Let’s compile a list of our favorite books that stir empathy most beautifully. I’ll start:
The Story of Ferdinand by Munro Leaf — A peace-loving young bull, stung by a bee, accidentally misleads human onlookers into thinking he will be a great fighter. In the ring, however, his gentle nature reveals itself. A striking, funny, lovely book about letting people be who they truly are.
Crow Boy by Taro Yashima — A painfully shy schoolboy has trouble making friends until his teacher sees a talent no one in class has noticed before. Perhaps less well known than some of the other books on this list, this Caldecott Honor book is a beautiful homage to the value of looking beyond surfaces.
Morris Micklewhite and the Tangerine Dress by Christine Baldacchino, illus. by Isabel Malenfant — A little boy loves the orange dress in his classroom’s dress-up box, and his male friends think this means he can’t play astronaut with them. But Morris shows them that being a boy isn’t limited to such narrow definitions. A sweet, quirky book about joyful individuality.
The Hundred Dresses by Eleanor Estes, illus. by Louis Slobodkina — A shabbily dressed girl new to school claims she has 100 dresses at home and is ridiculed by her classmates, who don’t know anything about Wanda and her life. Perhaps still the most powerful book for young readers about bullying, from the point of view of a classmate who didn’t speak up, this Newbery Honor novel is short, memorable, and oddly gentle for a book with so much impact.
George by Alex Gino — George, a fourth-grader born a boy, has always known she is truly a girl. Inside, she is Melissa, and Melissa really wants to try out for the role of Charlotte in the class production of Charlotte’s Web. Most importantly, she wants her friends, her classmates, and her mother to see her authentic self. (There are also several wonderful books about the trans experience out there for teens: Parrotfish by Ellen Wittlinger, Gracefully Grayson by Ami Polonsky, If I Was Your Girl by Meredith Russo, Luna by Julie Ann Peters, and more.)

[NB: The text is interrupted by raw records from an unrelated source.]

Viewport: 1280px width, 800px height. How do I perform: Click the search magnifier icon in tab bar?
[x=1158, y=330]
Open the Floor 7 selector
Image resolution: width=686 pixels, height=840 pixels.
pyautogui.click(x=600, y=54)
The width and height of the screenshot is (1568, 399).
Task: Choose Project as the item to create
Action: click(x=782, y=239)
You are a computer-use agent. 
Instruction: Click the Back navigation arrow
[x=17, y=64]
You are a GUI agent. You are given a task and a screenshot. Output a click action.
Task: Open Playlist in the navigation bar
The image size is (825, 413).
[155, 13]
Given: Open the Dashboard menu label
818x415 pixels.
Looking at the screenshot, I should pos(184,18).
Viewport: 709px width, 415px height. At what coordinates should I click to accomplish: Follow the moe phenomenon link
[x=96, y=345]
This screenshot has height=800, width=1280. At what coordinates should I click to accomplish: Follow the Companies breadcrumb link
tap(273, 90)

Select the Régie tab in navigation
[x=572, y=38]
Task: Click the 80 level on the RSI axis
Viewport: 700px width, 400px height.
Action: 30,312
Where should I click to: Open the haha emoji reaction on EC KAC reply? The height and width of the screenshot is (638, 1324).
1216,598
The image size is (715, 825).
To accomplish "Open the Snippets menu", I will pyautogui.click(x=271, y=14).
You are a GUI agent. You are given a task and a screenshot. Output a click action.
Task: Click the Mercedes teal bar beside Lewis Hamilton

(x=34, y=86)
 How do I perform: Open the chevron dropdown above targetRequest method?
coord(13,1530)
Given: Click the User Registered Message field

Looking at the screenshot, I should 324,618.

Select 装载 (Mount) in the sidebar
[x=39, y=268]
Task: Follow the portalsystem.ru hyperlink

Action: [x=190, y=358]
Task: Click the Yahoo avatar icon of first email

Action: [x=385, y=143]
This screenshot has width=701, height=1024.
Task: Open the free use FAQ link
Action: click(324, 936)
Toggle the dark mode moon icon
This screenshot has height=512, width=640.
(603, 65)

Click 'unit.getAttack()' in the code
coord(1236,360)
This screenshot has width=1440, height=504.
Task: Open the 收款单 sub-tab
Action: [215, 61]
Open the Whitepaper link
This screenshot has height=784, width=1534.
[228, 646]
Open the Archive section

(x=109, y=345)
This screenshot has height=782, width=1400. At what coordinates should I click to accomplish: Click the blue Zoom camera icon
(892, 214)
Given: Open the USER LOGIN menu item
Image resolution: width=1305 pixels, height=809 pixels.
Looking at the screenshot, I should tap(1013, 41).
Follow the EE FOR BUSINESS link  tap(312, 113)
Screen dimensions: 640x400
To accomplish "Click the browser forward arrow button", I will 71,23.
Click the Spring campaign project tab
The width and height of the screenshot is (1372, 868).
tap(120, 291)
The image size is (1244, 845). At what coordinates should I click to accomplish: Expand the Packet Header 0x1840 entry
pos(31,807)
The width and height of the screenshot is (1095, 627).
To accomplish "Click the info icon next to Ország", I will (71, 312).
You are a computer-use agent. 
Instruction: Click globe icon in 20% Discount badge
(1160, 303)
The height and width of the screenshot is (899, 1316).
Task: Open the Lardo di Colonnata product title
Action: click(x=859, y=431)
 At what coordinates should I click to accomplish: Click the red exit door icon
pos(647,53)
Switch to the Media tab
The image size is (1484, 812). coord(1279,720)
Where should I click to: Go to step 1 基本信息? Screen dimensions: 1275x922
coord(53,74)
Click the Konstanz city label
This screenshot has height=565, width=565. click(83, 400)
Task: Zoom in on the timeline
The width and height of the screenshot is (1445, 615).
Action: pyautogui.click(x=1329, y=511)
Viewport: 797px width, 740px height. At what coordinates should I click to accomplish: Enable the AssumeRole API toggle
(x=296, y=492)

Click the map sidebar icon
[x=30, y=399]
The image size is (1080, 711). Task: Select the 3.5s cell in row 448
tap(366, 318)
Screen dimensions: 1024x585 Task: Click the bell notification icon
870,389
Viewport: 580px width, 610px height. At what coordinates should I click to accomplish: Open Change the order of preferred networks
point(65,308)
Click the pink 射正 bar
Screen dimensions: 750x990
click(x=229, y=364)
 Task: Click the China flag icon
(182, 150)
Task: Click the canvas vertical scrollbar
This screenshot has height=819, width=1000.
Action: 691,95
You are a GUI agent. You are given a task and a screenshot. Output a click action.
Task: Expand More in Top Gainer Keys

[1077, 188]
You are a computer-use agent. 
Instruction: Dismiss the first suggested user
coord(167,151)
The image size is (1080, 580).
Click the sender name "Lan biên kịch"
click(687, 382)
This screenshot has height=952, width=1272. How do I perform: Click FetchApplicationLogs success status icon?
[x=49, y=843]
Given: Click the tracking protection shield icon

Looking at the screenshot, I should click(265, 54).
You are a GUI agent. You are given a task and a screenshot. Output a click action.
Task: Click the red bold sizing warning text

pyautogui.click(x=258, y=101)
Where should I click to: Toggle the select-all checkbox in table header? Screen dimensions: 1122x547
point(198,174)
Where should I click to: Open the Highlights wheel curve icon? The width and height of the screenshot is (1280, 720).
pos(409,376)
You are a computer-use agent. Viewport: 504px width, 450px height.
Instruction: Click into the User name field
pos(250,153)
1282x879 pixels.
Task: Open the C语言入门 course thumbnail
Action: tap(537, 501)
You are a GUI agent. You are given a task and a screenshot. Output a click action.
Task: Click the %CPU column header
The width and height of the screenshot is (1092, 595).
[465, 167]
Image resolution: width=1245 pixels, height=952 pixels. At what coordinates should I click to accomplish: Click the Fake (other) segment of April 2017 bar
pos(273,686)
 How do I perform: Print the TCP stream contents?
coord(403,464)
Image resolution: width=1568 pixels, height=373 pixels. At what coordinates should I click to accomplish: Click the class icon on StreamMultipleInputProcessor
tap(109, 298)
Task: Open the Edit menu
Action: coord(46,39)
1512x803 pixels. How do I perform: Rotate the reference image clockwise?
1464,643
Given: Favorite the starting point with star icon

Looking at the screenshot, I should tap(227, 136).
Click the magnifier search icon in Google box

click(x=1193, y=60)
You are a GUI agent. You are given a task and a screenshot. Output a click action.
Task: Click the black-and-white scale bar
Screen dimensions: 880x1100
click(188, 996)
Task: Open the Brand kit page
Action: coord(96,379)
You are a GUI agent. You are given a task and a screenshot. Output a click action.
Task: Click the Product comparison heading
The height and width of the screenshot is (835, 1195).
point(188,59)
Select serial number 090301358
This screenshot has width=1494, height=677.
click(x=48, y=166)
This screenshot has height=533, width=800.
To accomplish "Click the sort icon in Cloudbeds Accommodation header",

ShelfTalker readers – what books have had the most profound impact on your own developing sense of empathy, as a child or as an adult? I’ll post a complete list with responses next week.
In the meantime, my heart goes out to everyone in my great big beautiful LGBTQIA community, and those who care about us.
A side note: very strangely, when I was gathering titles and images for this post, my Ingram database searches didn’t bring up any of the titles with gay or trans content. I’m not sure if there’s a glitch in their system, but someone needs to check out the database.